_Records supplied:_
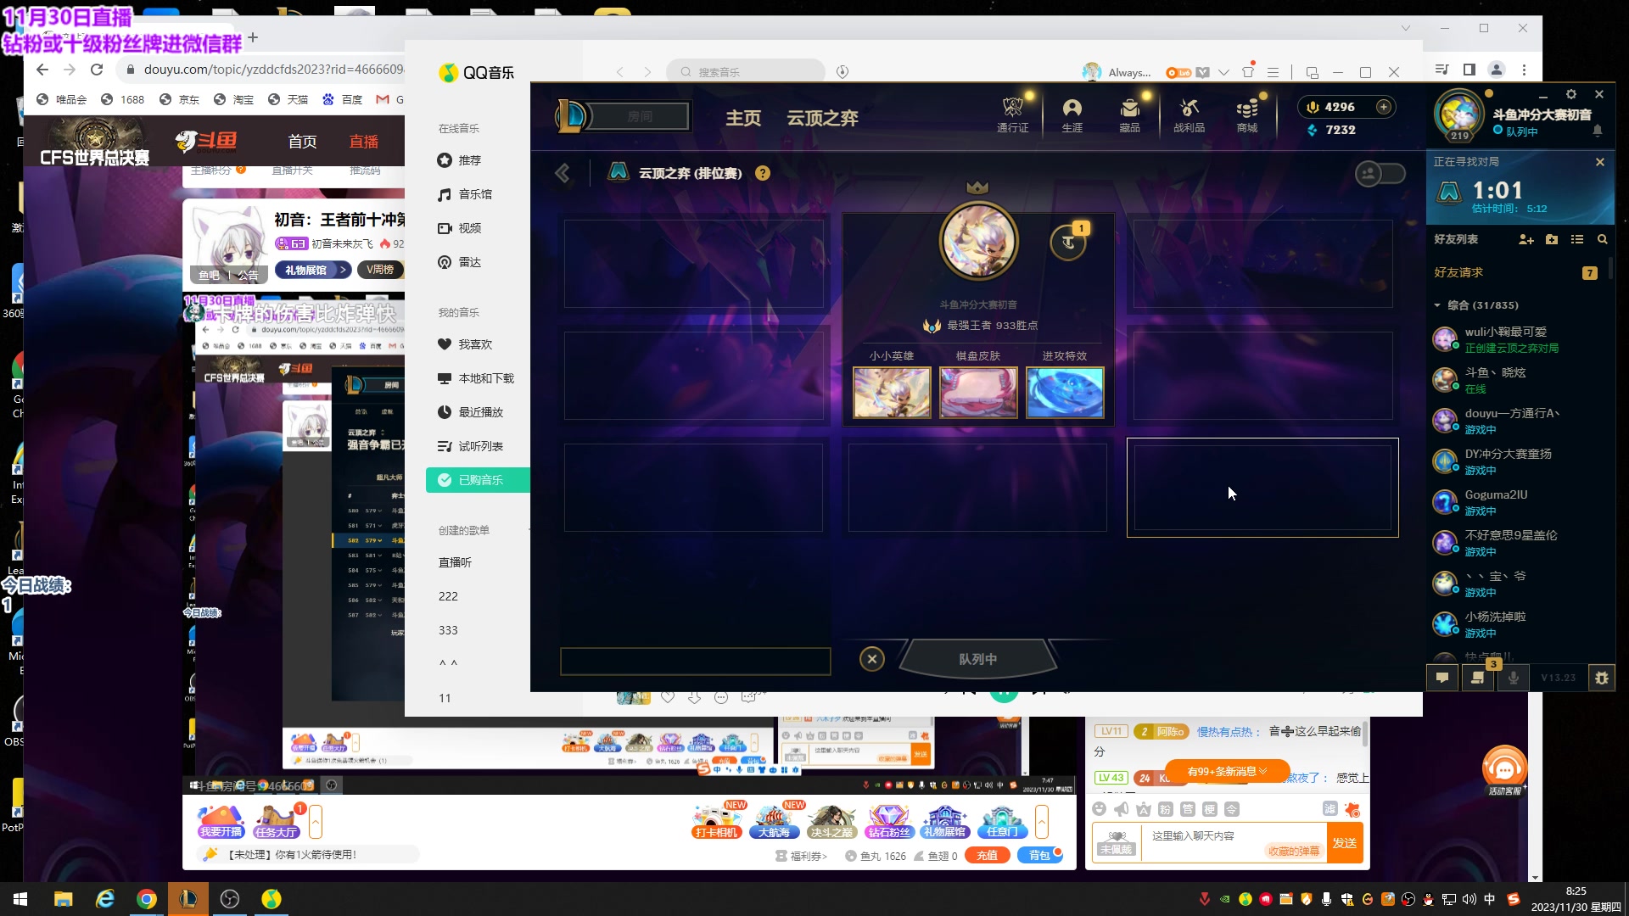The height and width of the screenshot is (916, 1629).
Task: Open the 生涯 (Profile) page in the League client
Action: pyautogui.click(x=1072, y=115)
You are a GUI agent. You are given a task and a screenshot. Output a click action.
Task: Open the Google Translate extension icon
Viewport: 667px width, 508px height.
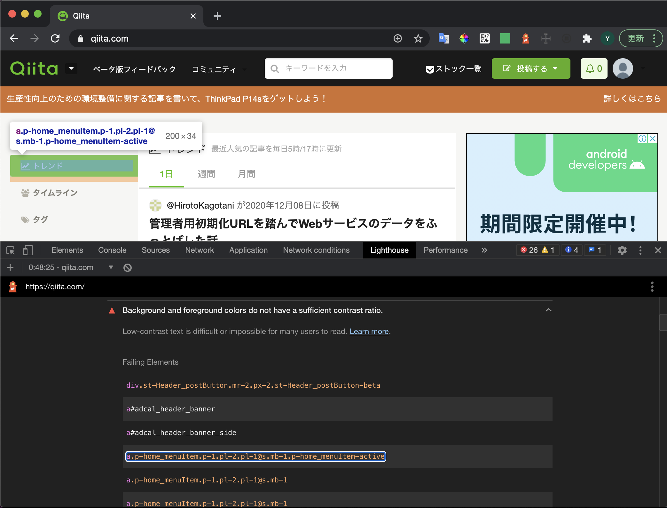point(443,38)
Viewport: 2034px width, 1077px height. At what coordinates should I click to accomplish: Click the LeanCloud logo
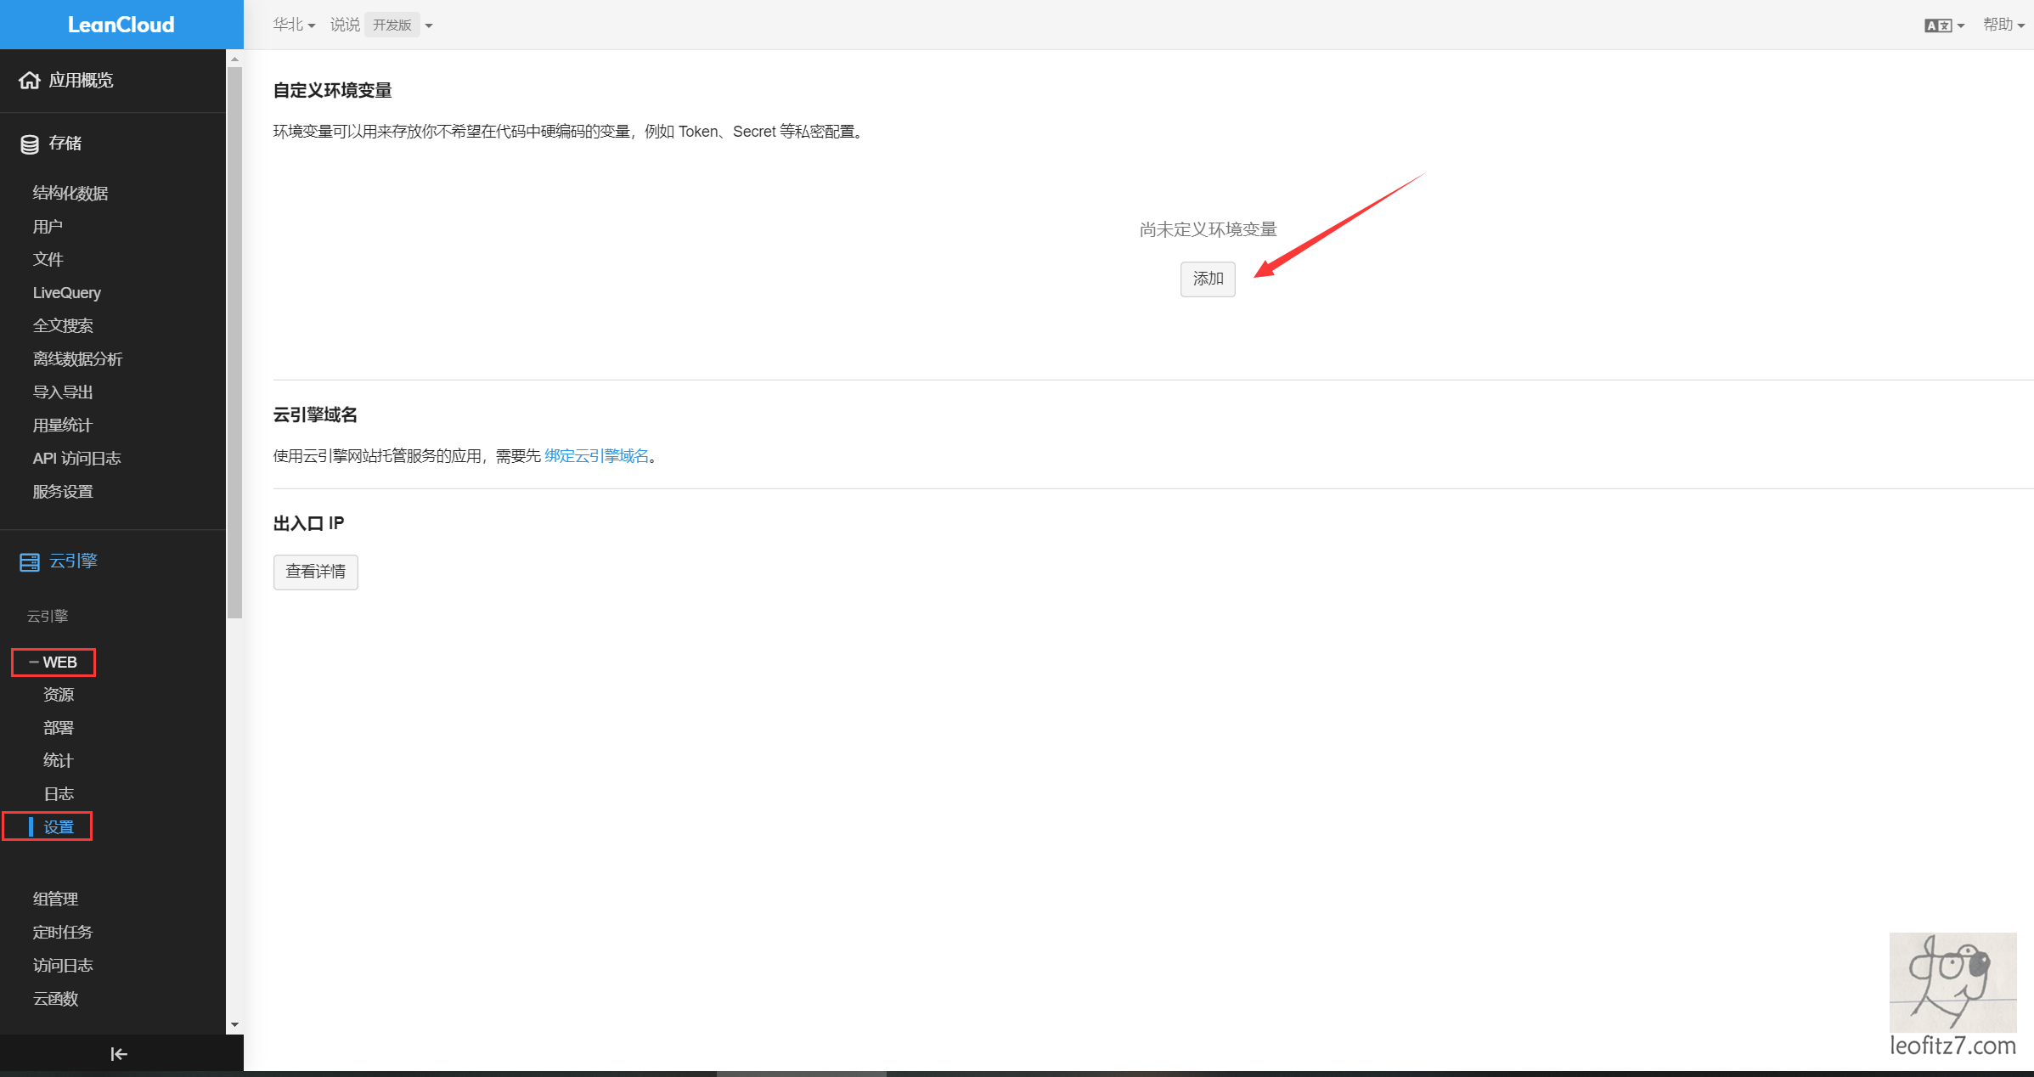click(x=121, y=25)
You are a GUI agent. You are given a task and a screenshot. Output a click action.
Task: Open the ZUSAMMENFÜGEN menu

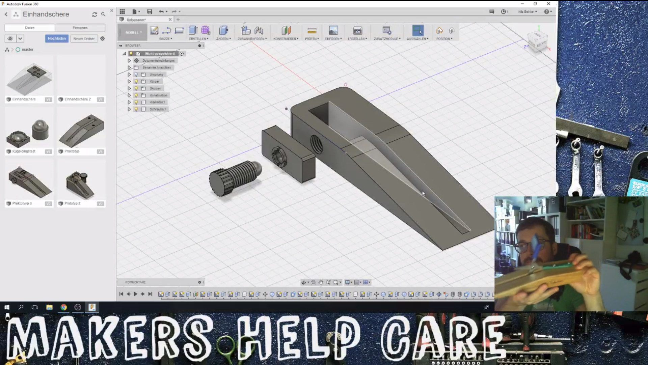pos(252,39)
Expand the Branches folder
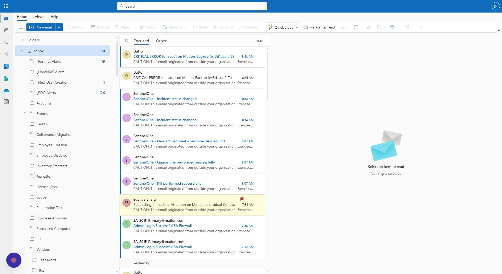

_Task details:_
Set down word for word every line from the line containing "Viewport: 2034px width, 1077px" through the last line of the entries, and nothing more; no pictures.

_Answer for the task:_
Viewport: 2034px width, 1077px height. At what coordinates should I click to accomplish: Click the LeanCloud logo
click(x=121, y=25)
You are a GUI agent. You are given a task and a screenshot. Output a click action.
Task: Open the ZUSAMMENFÜGEN menu

pos(252,39)
Expand the Branches folder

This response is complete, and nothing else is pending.